Extrait du texte:
= = = = =
La collecte de fonds n’a jamais été facile mais avec foi et assiduité, sous l’égide de Dieu, nous avons été capables d’accomplir des choses remarquables.
BHS : Quels sont quelques secrets que vous avez utilisés pour réussir vos collectes de fonds ?
DB : Bon, je ne connais aucune recette secrète. Mais il y a une science et il devrait y avoir une stratégie. La vérité est que la science de la levée de fonds est la stratégie.
Nous avons concentré tous les efforts sur la vision, la mission et la stratégie de l’université, en nous servant d’histoires et d’arguments convaincants. Nous avons utilisé la meilleure technologie possible et les données que nous avions. Nous avons travaillé très fort pour conserver nos relations avec les anciens élèves, les donateurs et les parties prenantes. Il a été crucial de communiquer régulièrement, de montrer les résultats, de partager les histoires à succès et de fournir des rapports transparents de l’utilisation des fonds et des résultats.
Il a été indispensable que moi-même, en tant que président, avec les autres administrateurs, les membres du conseil d’administration et les cadres supérieurs soient impliquées dans les efforts de collecte de fonds. Nous avons essayé d’obtenir des prospects potentiels de tout le monde et de partout. Finalement, avec beaucoup de prières, nous avons essayé de garder contact avec chaque prospect possible. Dans de nombreux cas, Dieu a été incroyablement bon parce que nous avons travaillé incroyablement dur et suivi les données scientifiques. Nous devons notre succès à un dur labeur, des recherches stratégiques et, enfin, de la faveur divine.
BHS : Comment avez-vous aidé à la préparation de la prochaine génération de leaders ?
= = = = =
Travail demandé:
**A.** Répondez aux questions suivantes d'après l'entretien sur la collecte de fonds :
(i) Selon DB, qu'est-ce que la science de la levée de fonds ?
(ii) Avec qui les relations ont-elles été soigneusement conservées ?
(iii) À quels trois éléments DB attribue-t-il le succès obtenu ?
**B.** Reprenez l'entretien sur la collecte de fonds après sa dernière phrase en rédigeant la réponse de DB.

Données fournies:
= = = = =
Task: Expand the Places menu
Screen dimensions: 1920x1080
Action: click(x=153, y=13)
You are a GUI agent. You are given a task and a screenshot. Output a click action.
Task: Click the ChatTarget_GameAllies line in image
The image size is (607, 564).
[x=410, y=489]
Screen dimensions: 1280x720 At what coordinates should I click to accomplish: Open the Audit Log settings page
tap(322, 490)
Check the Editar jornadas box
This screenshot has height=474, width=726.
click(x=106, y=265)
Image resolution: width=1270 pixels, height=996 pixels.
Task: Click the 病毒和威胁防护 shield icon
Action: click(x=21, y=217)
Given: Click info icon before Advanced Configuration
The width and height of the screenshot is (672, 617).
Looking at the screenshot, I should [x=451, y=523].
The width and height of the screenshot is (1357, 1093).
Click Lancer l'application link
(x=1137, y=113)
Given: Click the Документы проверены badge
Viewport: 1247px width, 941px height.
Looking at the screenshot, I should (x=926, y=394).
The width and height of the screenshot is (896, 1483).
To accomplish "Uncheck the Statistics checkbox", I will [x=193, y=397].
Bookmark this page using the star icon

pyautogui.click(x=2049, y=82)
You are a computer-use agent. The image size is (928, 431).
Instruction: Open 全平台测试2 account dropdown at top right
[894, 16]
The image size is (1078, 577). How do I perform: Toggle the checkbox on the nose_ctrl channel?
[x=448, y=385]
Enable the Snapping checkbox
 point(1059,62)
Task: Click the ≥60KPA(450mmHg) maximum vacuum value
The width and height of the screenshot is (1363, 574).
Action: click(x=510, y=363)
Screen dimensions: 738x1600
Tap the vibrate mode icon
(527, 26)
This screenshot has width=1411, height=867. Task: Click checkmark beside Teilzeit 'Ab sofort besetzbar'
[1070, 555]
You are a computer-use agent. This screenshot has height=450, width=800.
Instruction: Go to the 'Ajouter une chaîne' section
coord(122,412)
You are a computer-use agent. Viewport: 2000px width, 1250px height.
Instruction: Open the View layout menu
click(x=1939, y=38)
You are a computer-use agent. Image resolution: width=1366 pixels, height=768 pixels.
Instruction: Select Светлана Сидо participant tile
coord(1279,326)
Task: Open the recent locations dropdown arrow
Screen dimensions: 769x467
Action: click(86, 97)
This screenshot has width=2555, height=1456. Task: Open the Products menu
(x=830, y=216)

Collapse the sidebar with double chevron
= = = = =
Réponses successives:
**A.**
(i) La science de la levée de fonds est la stratégie.
(ii) Avec les anciens élèves, les donateurs et les parties prenantes.
(iii) À un dur labeur, à des recherches stratégiques et à la faveur divine.

**B.**
DB : La meilleure façon de préparer les futurs leaders est de donner l’exemple d’un bon leadership au service des autres. Jonathan, fils du frère de David [Shiméi], a été inspiré par l’exemple de son oncle qui a vaincu un géant (2 Samuel 21.20,21). De la même manière, les étudiants sont inspirés par le leadership qu’ils voient autour d’eux. Beaucoup de leaders étudiants d’Oakwood sont devenus des leaders dans leur vie personnelle et professionnelle.
À Oakwood, nous avons mis en place le programme des présidents ambassadeurs afin de former des leaders étudiants. Chaque année, nous choisissions cinq étudiants de chaque classe pour des réunions de leaders étudiants, durant lesquelles Susan et moi avons été leurs mentors. Cette initiative a produit beaucoup de leaders qui maintenant font une différence dans leurs domaines professionnels.
En plus du développement du leadership, nous avons encouragé le leadership spirituel au moyen de groupes de cellules, groupes d’étude de la Bible et de programmes de sensibilisation. On a aussi placé une forte emphase sur la santé et le bien-être sur le campus ainsi que de nombreuses initiatives pour la communauté. Ayant été un colporteur évangéliste pendant cinq étés, j’ai également fortement fait la promotion du colportage à OU et AUA.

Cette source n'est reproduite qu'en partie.